Hier bezeichnet \(f''\) die Hesse-Matrix der Funktion \(f\) und es gilt

(4.7)#\[f''(x) \ = \ F''(x)^T F(x) + F'(x)^T F'(x).\]

Währen der zweite Teil \(F'(x)^T F'(x)\) sicher positiv semi-definit ist, können wir wenig über den Term \(F''(x)^T F(x)\) aussagen. Deshalb approximiert man häufig die Hesse-Matrix nur durch den zweiten Term und führt somit das sogenannte Gauss–Newton Verfahren durch mit der Iterationsvorschrift

\[F'(x_k)^T F'(x_k) (x_{k+1} - x_k) \ = \ - F'(x_k)^T F(x_k).\]

Man beobachtet, dass das Verfahren insbesondere eine gute Approximation ist, falls sich (4.6) exakt zu Null lösen lässt, d.h. im Fall \(F(\overline{x}) = 0\).
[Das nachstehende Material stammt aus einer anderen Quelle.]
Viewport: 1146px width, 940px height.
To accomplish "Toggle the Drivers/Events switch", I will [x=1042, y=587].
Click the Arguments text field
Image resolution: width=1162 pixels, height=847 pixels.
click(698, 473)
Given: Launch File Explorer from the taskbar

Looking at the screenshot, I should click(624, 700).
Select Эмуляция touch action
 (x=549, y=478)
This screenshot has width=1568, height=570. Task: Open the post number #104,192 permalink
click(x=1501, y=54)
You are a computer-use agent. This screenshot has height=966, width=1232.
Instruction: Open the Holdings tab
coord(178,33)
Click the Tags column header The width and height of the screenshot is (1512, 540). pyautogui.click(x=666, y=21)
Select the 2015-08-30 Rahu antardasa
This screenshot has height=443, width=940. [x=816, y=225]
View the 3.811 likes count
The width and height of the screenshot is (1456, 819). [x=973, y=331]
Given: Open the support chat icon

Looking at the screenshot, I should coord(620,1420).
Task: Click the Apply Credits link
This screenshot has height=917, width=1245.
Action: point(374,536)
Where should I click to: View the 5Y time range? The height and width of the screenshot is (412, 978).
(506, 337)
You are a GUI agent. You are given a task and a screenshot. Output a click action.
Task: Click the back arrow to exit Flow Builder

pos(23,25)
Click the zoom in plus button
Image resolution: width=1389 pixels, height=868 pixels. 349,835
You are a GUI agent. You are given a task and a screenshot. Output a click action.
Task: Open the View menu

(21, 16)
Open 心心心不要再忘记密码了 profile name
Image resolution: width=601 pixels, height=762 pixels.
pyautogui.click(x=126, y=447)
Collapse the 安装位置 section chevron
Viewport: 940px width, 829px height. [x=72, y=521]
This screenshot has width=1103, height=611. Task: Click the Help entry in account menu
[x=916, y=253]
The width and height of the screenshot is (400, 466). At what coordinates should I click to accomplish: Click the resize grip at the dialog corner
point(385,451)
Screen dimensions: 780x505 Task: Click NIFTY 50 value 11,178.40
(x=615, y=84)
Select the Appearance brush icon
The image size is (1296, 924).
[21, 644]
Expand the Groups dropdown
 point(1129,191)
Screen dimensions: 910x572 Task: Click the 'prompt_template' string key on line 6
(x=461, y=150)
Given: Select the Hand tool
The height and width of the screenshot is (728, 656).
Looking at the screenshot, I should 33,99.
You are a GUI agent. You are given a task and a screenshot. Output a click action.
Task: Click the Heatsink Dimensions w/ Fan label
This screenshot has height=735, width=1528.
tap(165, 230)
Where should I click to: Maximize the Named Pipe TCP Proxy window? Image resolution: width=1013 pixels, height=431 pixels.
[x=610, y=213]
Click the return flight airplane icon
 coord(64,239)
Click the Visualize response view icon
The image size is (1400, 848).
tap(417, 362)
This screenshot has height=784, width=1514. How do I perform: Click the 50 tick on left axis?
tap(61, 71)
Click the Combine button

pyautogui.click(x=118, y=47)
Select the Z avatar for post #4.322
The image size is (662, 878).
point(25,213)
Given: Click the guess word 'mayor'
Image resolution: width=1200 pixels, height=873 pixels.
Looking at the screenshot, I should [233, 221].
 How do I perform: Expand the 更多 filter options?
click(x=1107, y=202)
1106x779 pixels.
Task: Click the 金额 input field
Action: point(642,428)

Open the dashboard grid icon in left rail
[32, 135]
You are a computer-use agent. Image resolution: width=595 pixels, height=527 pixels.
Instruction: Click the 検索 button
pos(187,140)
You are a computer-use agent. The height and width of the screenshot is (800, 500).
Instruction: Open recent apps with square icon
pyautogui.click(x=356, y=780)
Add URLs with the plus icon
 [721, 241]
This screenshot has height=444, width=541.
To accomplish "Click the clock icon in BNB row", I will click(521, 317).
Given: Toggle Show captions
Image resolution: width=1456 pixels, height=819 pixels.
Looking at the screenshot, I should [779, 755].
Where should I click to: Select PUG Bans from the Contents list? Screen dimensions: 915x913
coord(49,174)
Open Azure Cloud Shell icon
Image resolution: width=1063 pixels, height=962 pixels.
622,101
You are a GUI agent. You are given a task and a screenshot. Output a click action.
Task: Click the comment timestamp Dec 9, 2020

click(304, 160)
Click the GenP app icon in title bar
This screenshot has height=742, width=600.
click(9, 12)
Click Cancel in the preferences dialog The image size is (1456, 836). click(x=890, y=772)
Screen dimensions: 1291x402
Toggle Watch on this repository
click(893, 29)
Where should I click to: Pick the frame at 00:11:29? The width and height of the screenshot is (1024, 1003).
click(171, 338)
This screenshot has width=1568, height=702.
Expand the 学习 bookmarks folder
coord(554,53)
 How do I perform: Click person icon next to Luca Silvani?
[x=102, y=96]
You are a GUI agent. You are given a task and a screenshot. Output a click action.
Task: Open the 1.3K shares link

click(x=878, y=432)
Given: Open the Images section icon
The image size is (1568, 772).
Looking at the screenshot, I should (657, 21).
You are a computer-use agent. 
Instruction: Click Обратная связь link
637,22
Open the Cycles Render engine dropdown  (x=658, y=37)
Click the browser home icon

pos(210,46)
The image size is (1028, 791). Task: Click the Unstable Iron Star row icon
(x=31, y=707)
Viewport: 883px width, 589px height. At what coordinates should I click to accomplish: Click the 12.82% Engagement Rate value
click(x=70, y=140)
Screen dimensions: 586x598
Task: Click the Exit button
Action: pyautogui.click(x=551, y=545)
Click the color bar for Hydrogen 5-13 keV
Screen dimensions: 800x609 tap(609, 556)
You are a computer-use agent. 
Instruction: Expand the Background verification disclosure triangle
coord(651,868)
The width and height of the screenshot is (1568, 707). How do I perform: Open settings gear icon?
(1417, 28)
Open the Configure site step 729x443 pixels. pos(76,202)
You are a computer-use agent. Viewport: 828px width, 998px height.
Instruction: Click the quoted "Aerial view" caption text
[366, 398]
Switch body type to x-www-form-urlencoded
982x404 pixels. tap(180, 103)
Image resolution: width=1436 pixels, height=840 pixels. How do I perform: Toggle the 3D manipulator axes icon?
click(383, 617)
Hier gilt wegen (4.7) offensichtlich

\[f''(\overline{x}) = F'(\overline{x})^T F'(\overline{x}).\]

Mit Hilfe dieser Identität und der üblichen Taylor-Entwicklung können wir in diesem Fall die superlineare Konvergenz des Gauss–Newton Verfahrens nachweisen.

Bemerkung 4.7 (Varianten des Gauss–Newton Verfahrens)

Da das Matrixprodukt \(F'(x)^T F'(x)\) potentiell schlecht-konditioniert sein kann, ergibt sich daraus ein numerisches Problem für das Gauss–Newton Verfahren, denn hierdurch kann der Iterationsschritt \(x_{k+1}-x_k\) zu groß werden. Als Alternative können wir Verfahren der folgenden Form betrachten

\[B_k (x_{k+1} - x_k) \ = \ - F'(x_k)^T F(x_k),\]

mit geeigneten positiv definiten Matrizen \(B_k\).

Der einfachste Fall einer positiv definiten Matrix ist durch das Gradientenverfahren gegeben mit \(B_k \coloneqq \frac{1}\tau_k I\), d.h. wir erhalten die einfache Fixpunktiteration

\[x_{k+1} \ = \ x_k - \tau_k F'(x_k)^T F(x_k) \ = \ x_k - \tau_k f'(x_k).\]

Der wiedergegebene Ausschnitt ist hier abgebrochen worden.